- [Exercise] Format the entries as a numbered list, from the first line up to and including the line with "Action: pos(47,93)", leaving out blank lines and the pictures.

- [Given information]

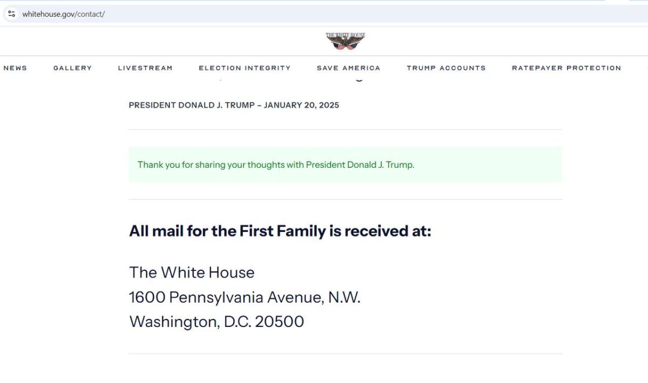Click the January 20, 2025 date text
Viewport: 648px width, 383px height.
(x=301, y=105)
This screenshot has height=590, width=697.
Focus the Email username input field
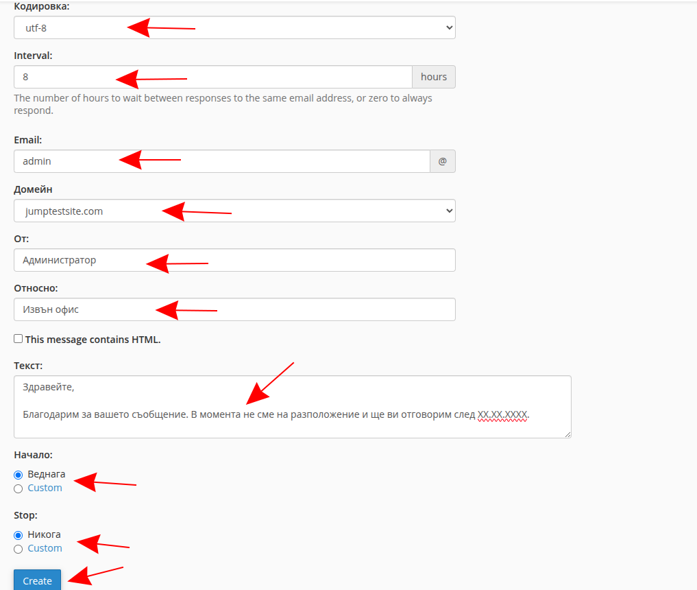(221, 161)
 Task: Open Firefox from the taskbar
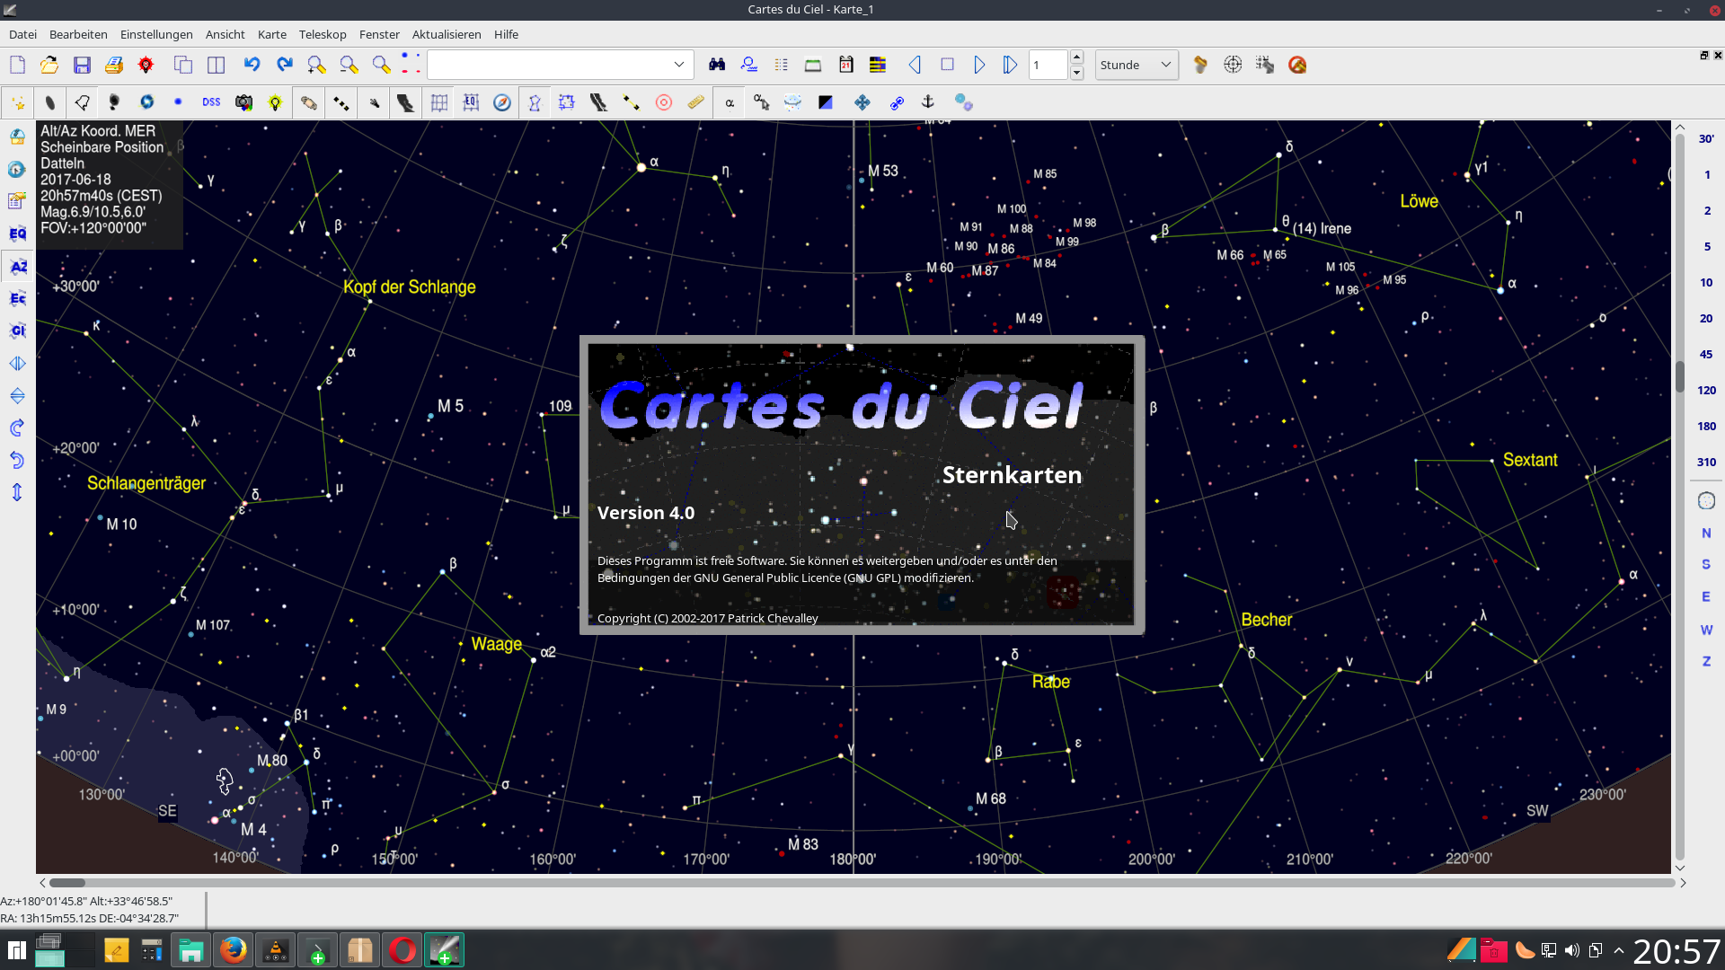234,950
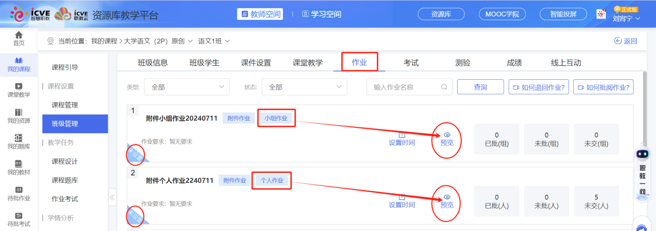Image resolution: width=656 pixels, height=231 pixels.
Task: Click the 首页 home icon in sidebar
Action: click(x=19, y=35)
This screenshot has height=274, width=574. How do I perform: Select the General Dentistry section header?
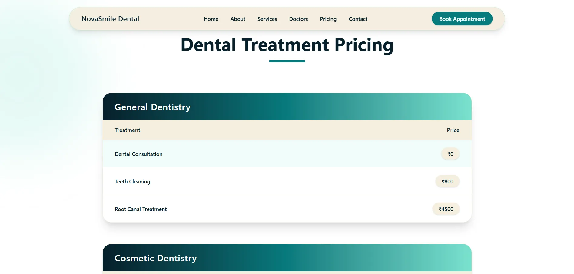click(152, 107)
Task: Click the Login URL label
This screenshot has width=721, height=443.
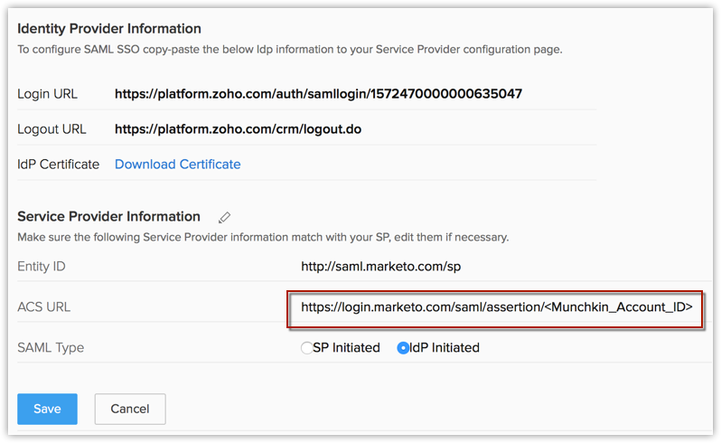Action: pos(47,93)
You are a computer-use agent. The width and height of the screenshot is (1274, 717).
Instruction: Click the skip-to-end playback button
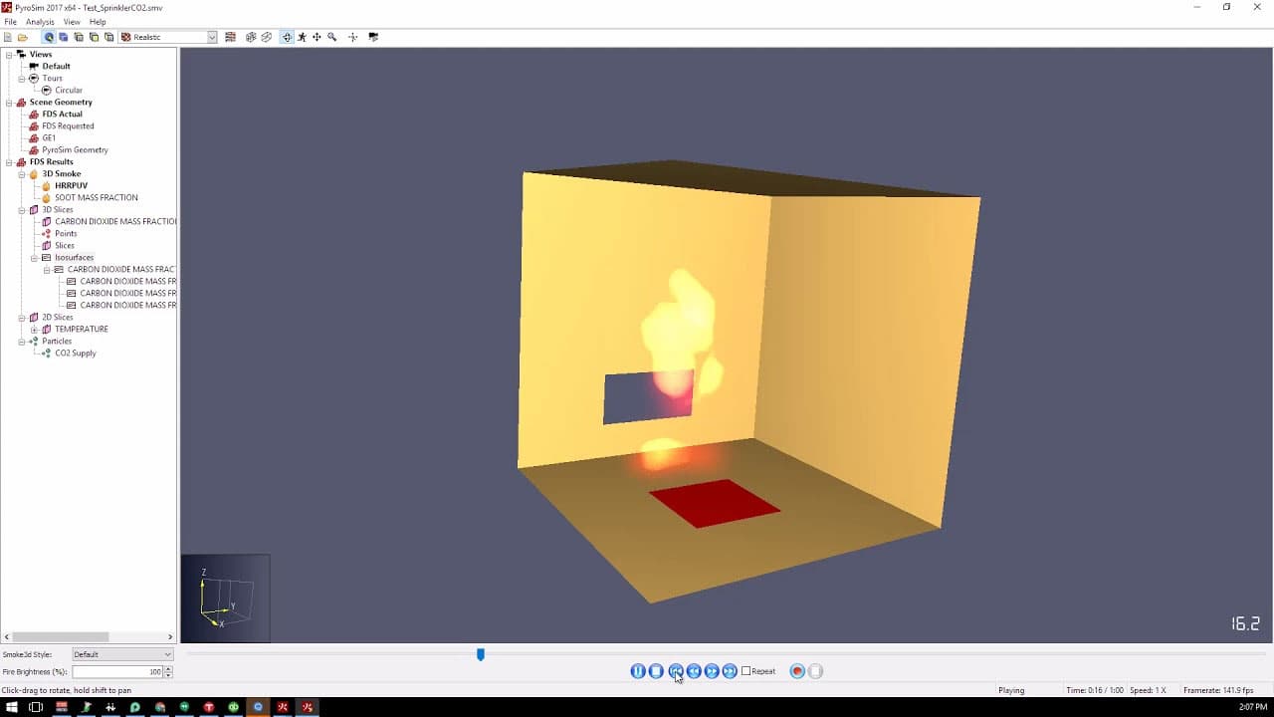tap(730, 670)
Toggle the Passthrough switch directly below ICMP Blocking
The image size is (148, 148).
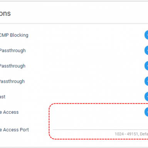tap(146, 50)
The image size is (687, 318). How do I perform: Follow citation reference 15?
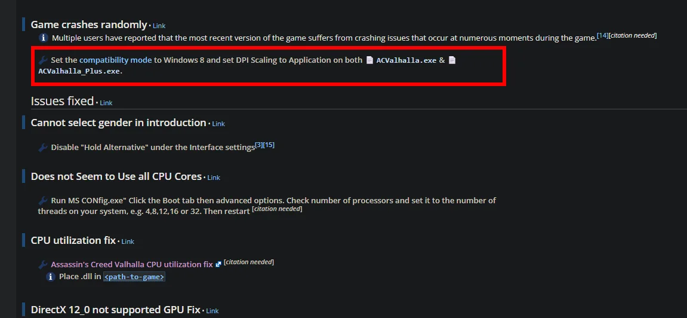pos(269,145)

- [Output for this task]
1. Click the January 20, 2025 date text
2. Viewport: 648px width, 383px height.
3. (x=301, y=105)
4. This screenshot has height=590, width=697.
5. Focus the Email username input field
6. (221, 161)
7.  Task: Open Firefox from the taskbar
8. 234,950
9. Image resolution: width=656 pixels, height=231 pixels.
10. Task: Click the 首页 home icon in sidebar
11. Action: click(x=19, y=35)
12. This screenshot has height=274, width=574. How do I perform: Select the General Dentistry section header?
13. click(152, 107)
14. Task: Click the Login URL label
15. This screenshot has width=721, height=443.
16. Action: pos(47,93)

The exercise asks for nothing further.